Sagenhafte Treue
Der Drachen feiert heuer seinen 90. Geburtstag. Bei Olympia wird er nicht mehr gesegelt, eine weit verstreute Anhängerschaft ist aber nach wie vor von seinen Qualitäten überzeugt
Es war einmal ein norwegischer Bootsbauer namens Johan Anker. Er nahm an einem Konstruktionswettbewerb teil, ausgeschrieben 1928 vom Königlichen Göteborger Yachtclub; gesucht war ein kostengünstiges Einheitsboot für die Jugend, das sich in Serie bauen lassen sollte. Sein Entwurf „Draggen“ (= norwegisch für Anker) gewann, wurde, so erzählt es die Legende, vom Weltsegelverband irrtümlich in Dragon umbenannt und entwickelte sich unter dieser Bezeichnung zu einem der erfolgreichsten Kielboote der Welt.

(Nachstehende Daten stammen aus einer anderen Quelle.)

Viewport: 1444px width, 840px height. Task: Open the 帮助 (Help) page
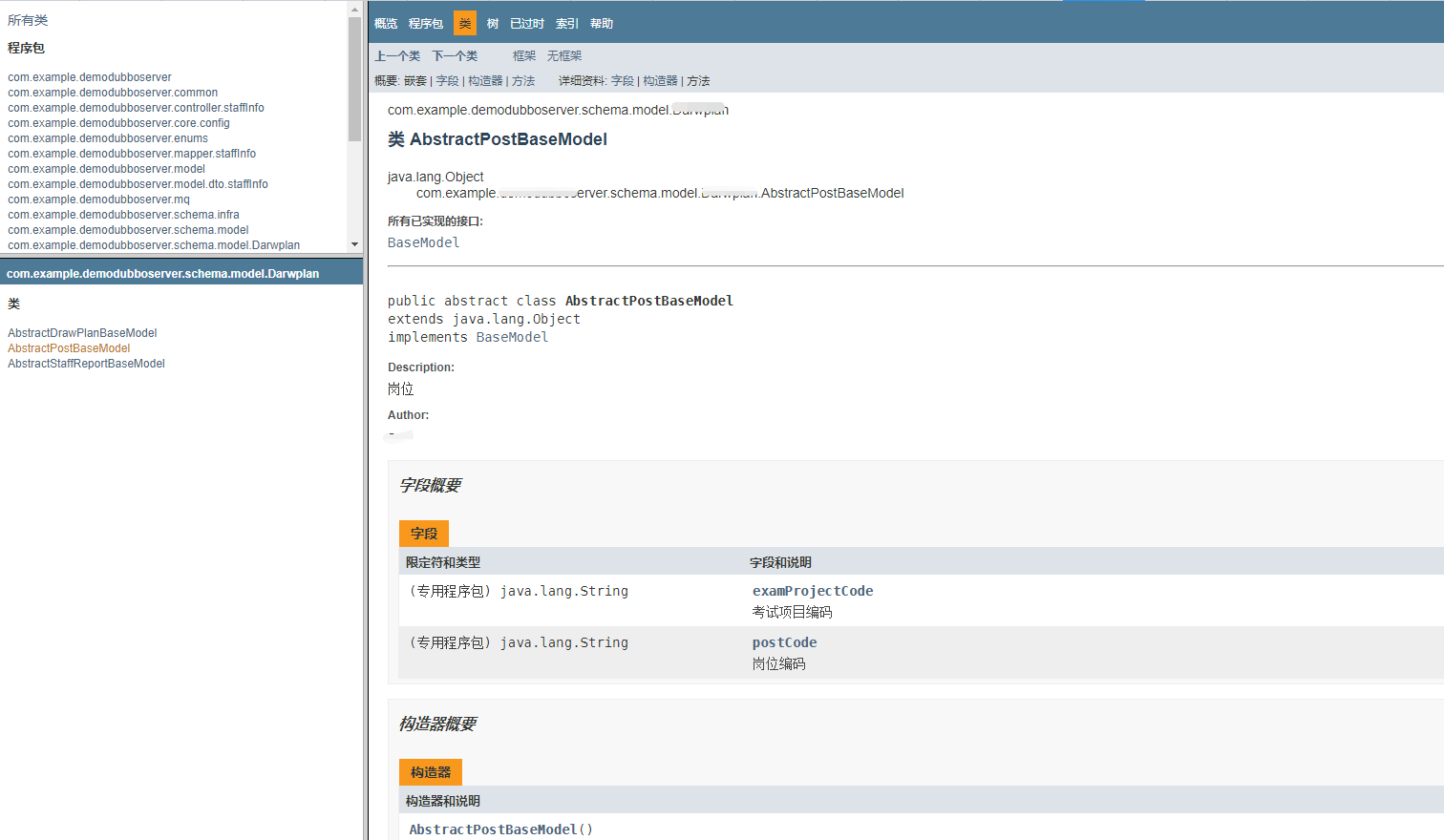602,23
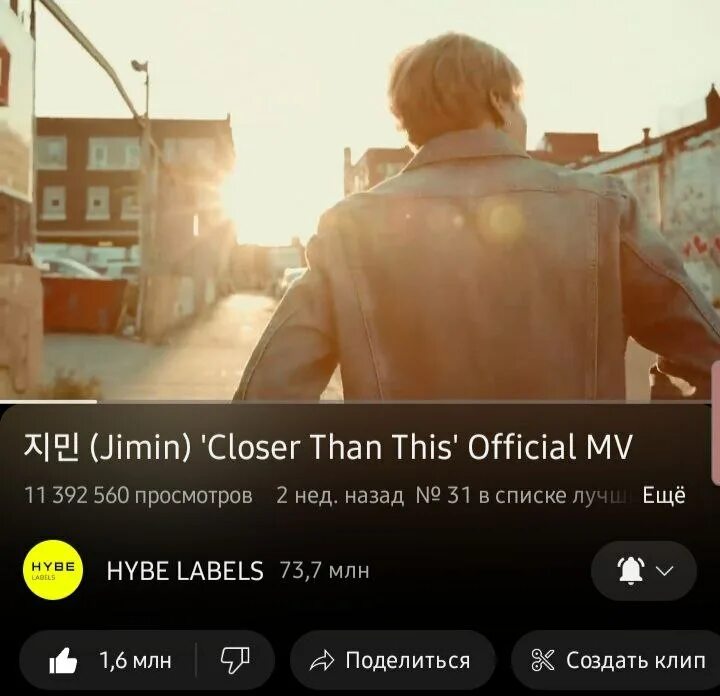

Nach dem Stapellauf der ersten drei Boote im Jahr 1929 wuchs in Skandinavien, Großbritannien und Deutschland rasch eine starke Flotte heran, 1946 erhielt der Drachen Olympiastatus und kam 1948 bei den Spielen in London erstmals zum Einsatz. Zeitgleich erarbeitete er sich einen Ruf als Klasse der Könige: Gekrönte Häupter aus ganz Europa steuerten ihn über den Regattaparcours, der griechische Kronprinz Konstantin II gewann gar 1960 bei den Olympischen Spielen vor Neapel die Goldmedaille. Dann ein herber Rückschlag: Der Drache wurde aus der olympischen Riege genommen und 1972 in Kiel zum letzten Mal unter den sieben Ringen gesegelt. Das wäre wohl sein Untergang, prophezeiten die Experten – und lagen damit gründlich daneben. Es folgte eine Phase der vorsichtigen Erneuerung und Weiterentwicklung, in der Bauvorschriften angepasst sowie Alu-Rigg und GfK-Rumpf zugelassen wurden. Das Seglervolk wusste das zu schätzen und hielt ihm die Treue. Heute sind rund 1.700 Drachen in 30 Ländern offiziell registriert, die tatsächliche Zahl der segelnden Exemplare dürfte doppelt so hoch sein.
Bleitransporter wird der Drachen manchmal abschätzig von jenen genannt, die das Heil des Segelsports in Hydrofoils, Karbon und dynamischer Hektik suchen. Mag sein. Aber in welcher anderen Klasse wird seit 90 Jahren sowohl international als auch national auf hohem Niveau und mit respektablen Feldern gesegelt? Bei Großereignissen wie Welt- und Europameisterschafen oder dem legendären Gold Cup finden sich immer noch bis zu 80 Teilnehmer ein, die österreichische Staatsmeisterschaft lockt regelmäßig um die 40 Mannschaften aus dem In- und Ausland an den Attersee. Die heimische Bestenliste weist mehr als hundert Seglerinnen und Segler aus, womit der Drachen zu den aktivsten Klassen des Landes zählt, aber auch freizeitorientierte Sonntagssegler finden unverbrüchlich ihre Freude. Anders gesagt: Der Drachen ist ein Phänomen. Und das hat gute Gründe.
Er ist schön
Der Drachen entspricht perfekt der klassischen Formensprache der Yachtbaus der 1920er und 30er Jahre, die Ästhetik seiner Linien ist zeitlos und unmittelbar zu spüren.
Er ist simpel
Der Blick ins Cockpit eines Regattaboots mit all den bunten Leinen und Klemmen täuscht. Im Genussbetrieb ist der Drachen ein gutmütiges und einfach zu handhabendes Segelfahrzeug. Dank 1,7 Tonnen Gewicht und Langkiel lässt er sich weder von wechselnder Wind- und Wellendynamik noch von einem unkonzentrierten Steuermann aus seiner majestätischen Ruhe bringen.
Er ist anspruchsvoll
Wer den Drachen im Wettkampf kompetitiv bewegen möchte, benötigt hingegen ein ausgeprägtes Gefühl für Geschwindigkeit, muss Segel wie Rigg aktiv trimmen können und die Zuständigkeiten an Bord optimal aufteilen.